* YOUR INSTRUCTIONS: This task calls for printing every entry exactly.

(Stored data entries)
● ● ● ● ● ● ●
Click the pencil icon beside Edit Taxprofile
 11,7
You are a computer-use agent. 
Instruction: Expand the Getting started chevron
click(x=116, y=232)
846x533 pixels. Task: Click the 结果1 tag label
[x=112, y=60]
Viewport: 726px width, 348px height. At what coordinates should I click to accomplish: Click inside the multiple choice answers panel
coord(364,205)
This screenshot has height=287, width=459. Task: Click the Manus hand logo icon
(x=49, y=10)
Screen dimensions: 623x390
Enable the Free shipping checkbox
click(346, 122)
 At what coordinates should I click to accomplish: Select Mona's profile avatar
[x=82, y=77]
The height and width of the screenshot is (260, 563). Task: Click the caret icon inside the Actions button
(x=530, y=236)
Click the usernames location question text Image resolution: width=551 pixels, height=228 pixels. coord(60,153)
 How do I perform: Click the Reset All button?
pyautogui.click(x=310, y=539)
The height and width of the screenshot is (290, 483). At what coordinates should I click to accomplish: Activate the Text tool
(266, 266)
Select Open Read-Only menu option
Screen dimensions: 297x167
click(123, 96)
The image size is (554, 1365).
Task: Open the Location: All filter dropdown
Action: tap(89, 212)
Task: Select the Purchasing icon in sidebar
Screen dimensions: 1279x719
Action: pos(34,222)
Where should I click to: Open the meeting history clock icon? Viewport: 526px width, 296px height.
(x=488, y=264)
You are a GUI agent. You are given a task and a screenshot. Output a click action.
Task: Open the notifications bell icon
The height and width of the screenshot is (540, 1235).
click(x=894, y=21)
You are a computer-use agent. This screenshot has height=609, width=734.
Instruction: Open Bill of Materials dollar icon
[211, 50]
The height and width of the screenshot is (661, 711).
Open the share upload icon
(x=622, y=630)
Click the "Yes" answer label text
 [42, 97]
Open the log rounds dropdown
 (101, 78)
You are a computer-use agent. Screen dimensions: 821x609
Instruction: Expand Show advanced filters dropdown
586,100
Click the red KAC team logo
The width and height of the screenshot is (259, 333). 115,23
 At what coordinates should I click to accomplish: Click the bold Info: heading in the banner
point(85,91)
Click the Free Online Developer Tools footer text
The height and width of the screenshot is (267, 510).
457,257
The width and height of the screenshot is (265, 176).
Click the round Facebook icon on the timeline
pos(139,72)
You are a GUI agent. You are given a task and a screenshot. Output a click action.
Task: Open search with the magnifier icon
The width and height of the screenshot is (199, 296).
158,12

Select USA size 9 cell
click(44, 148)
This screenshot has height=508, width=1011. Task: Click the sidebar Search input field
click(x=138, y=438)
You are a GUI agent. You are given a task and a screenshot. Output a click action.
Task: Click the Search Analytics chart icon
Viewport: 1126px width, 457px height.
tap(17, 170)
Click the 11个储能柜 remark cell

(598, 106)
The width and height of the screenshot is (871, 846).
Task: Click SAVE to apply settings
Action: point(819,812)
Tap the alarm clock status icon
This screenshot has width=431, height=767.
● ● ● ● ● ● ●
* SOLUTION:
Click the pencil icon beside Edit Taxprofile
 11,7
You are a computer-use agent. 
Instruction: Expand the Getting started chevron
click(x=116, y=232)
846x533 pixels. Task: Click the 结果1 tag label
[x=112, y=60]
Viewport: 726px width, 348px height. At what coordinates should I click to accomplish: Click inside the multiple choice answers panel
coord(364,205)
This screenshot has height=287, width=459. Task: Click the Manus hand logo icon
(x=49, y=10)
Screen dimensions: 623x390
Enable the Free shipping checkbox
click(346, 122)
 At what coordinates should I click to accomplish: Select Mona's profile avatar
[x=82, y=77]
The height and width of the screenshot is (260, 563). Task: Click the caret icon inside the Actions button
(x=530, y=236)
Click the usernames location question text Image resolution: width=551 pixels, height=228 pixels. coord(60,153)
 How do I perform: Click the Reset All button?
pyautogui.click(x=310, y=539)
The height and width of the screenshot is (290, 483). At what coordinates should I click to accomplish: Activate the Text tool
(266, 266)
Select Open Read-Only menu option
Screen dimensions: 297x167
click(123, 96)
The image size is (554, 1365).
Task: Open the Location: All filter dropdown
Action: tap(89, 212)
Task: Select the Purchasing icon in sidebar
Screen dimensions: 1279x719
Action: pos(34,222)
Where should I click to: Open the meeting history clock icon? Viewport: 526px width, 296px height.
(x=488, y=264)
You are a GUI agent. You are given a task and a screenshot. Output a click action.
Task: Open the notifications bell icon
The height and width of the screenshot is (540, 1235).
click(x=894, y=21)
You are a computer-use agent. This screenshot has height=609, width=734.
Instruction: Open Bill of Materials dollar icon
[211, 50]
The height and width of the screenshot is (661, 711).
Open the share upload icon
(x=622, y=630)
Click the "Yes" answer label text
 [42, 97]
Open the log rounds dropdown
 (101, 78)
You are a computer-use agent. Screen dimensions: 821x609
Instruction: Expand Show advanced filters dropdown
586,100
Click the red KAC team logo
The width and height of the screenshot is (259, 333). 115,23
 At what coordinates should I click to accomplish: Click the bold Info: heading in the banner
point(85,91)
Click the Free Online Developer Tools footer text
The height and width of the screenshot is (267, 510).
457,257
The width and height of the screenshot is (265, 176).
Click the round Facebook icon on the timeline
pos(139,72)
You are a GUI agent. You are given a task and a screenshot. Output a click action.
Task: Open search with the magnifier icon
The width and height of the screenshot is (199, 296).
158,12

Select USA size 9 cell
click(44, 148)
This screenshot has height=508, width=1011. Task: Click the sidebar Search input field
click(x=138, y=438)
You are a GUI agent. You are given a task and a screenshot. Output a click action.
Task: Click the Search Analytics chart icon
Viewport: 1126px width, 457px height.
tap(17, 170)
Click the 11个储能柜 remark cell

(598, 106)
The width and height of the screenshot is (871, 846).
Task: Click SAVE to apply settings
Action: point(819,812)
Tap the alarm clock status icon
This screenshot has width=431, height=767.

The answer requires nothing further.